Plus tard, en 1998, alors qu’il a déjà publié son ouvrage majeur, Puissance aérienne et stratégie (ADDIM, 1996), il est élu correspondant de l’Académie des Sciences morales et politiques (section générale) à la place de l’historien américain Nicholas Wahl. La fréquentation des séances du palais de l’Institut et des académiciens concourt sûrement à sa maturation intellectuelle et au développement de sa réflexion sur la politique de défense.
Ainsi façonnée par de multiples expériences opérationnelles et intellectuelles, la pensée du général Forget se caractérise par la place accordée à l’histoire. Elle s’est tout d’abord attachée à décrire la place du facteur aérien, puis s’est ensuite étendue à la politique de défense.
L’histoire et la réflexion stratégique
La réflexion du général Forget s’est constamment nourrie de sa connaissance de l’Armée de l’air, de la guerre aérienne et de l’histoire militaire en général. Hervé Coutau-Bégarie aurait classé ses écrits comme appartenant à l’école historique, c’est-à-dire à un courant de la stratégie qui cherche à conceptualiser ou tirer des principes à partir de la comparaison d’exemples tirés du passé.

• DONNÉES FOURNIES:
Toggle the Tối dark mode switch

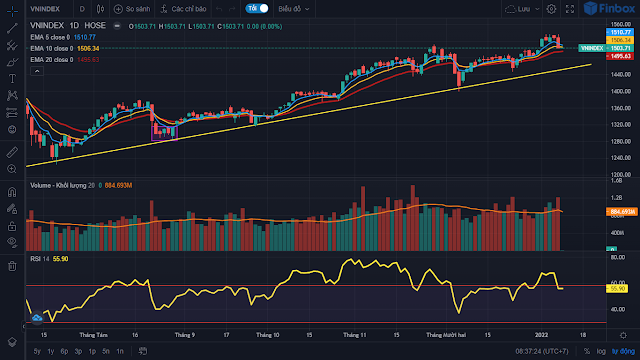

• À FAIRE:
**A.** Dites si chacune des affirmations suivantes concorde avec le texte sur le général Forget. Répondez par oui ou par non, puis citez mot pour mot les mots du texte qui tranchent.
(i) Le général Forget a été élu correspondant de l'Académie des Sciences morales et politiques en 1998.
(ii) Il a publié Puissance aérienne et stratégie après cette élection.
(iii) Sa pensée s'est d'abord attachée à la politique de défense.
**B.** Répondez brièvement à ces questions à partir du texte sur le général Forget.
(i) À la place de qui a-t-il été élu correspondant de l'Académie ?
(ii) Qu'est-ce qui caractérise sa pensée ?
(iii) À quelle école Hervé Coutau-Bégarie aurait-il rattaché ses écrits ?
**C.** Rédigez la suite du texte sur le général Forget en partant de sa dernière phrase.

• RÉSULTATS PAR TÂCHE:
**A.**
(i) Oui : « Plus tard, en 1998, alors qu’il a déjà publié son ouvrage majeur, Puissance aérienne et stratégie (ADDIM, 1996), il est élu correspondant de l’Académie des Sciences morales et politiques (section générale) »
(ii) Non : « alors qu’il a déjà publié son ouvrage majeur, Puissance aérienne et stratégie (ADDIM, 1996) »
(iii) Non : « Elle s’est tout d’abord attachée à décrire la place du facteur aérien, puis s’est ensuite étendue à la politique de défense. »

**B.**
(i) À la place de l'historien américain Nicholas Wahl.
(ii) La place accordée à l'histoire.
(iii) À l'école historique.

**C.**
Disposant déjà d’une forte culture générale, le général Forget développe ses connaissances historiques, dans les années 1980, grâce aux relations étroites qu’il noue avec le Service historique de l’Armée de l’air, commandé à l’époque par le général Lucien Robineau. Il participe, par exemple, régulièrement aux grands colloques internationaux organisés par celui-ci. Si le soubassement historique de sa pensée n’apparaît pas d’emblée à la lecture des articles publiés par la RDN, il est manifeste dans chacun de ses sept ouvrages qui comportent tous des chapitres historiques avant de s’élargir à une analyse des enjeux contemporains.
Le lecteur retrouvera cependant dans ces pages quelques exemples de méthode historique. S’appuyant sur ceux des conflits de haute intensité des années 1970 et 1980, le général Forget insiste notamment sur la nécessité de la masse qui aujourd’hui retrouve une nouvelle actualité avec le retour du spectre de la guerre de haute intensité : « Les guerres modernes, écrit-il, consomment le matériel de façon effroyable » (2). Il souligne aussi le fait en s’appuyant sur les guerres passées que les armées de l’air sont les premières forces engagées dans un conflit et que leur succès ou leur échec initial détermine souvent la suite des opérations. Après la publication du Livre blanc sur la Défense (1994) qui jugeait peu probable le scénario d’une résurgence d’une menace majeure en Europe et celle du Concept d’emploi des forces (1997) qui semblait rejeter ce sixième scénario, le général Forget, en s’appuyant sur l’exemple de notre réarmement trop tardif de 1938, prévient qu’une remontée en puissance d’un outil militaire est longue tant au point de vue de l’équipement que de la formation des hommes (3).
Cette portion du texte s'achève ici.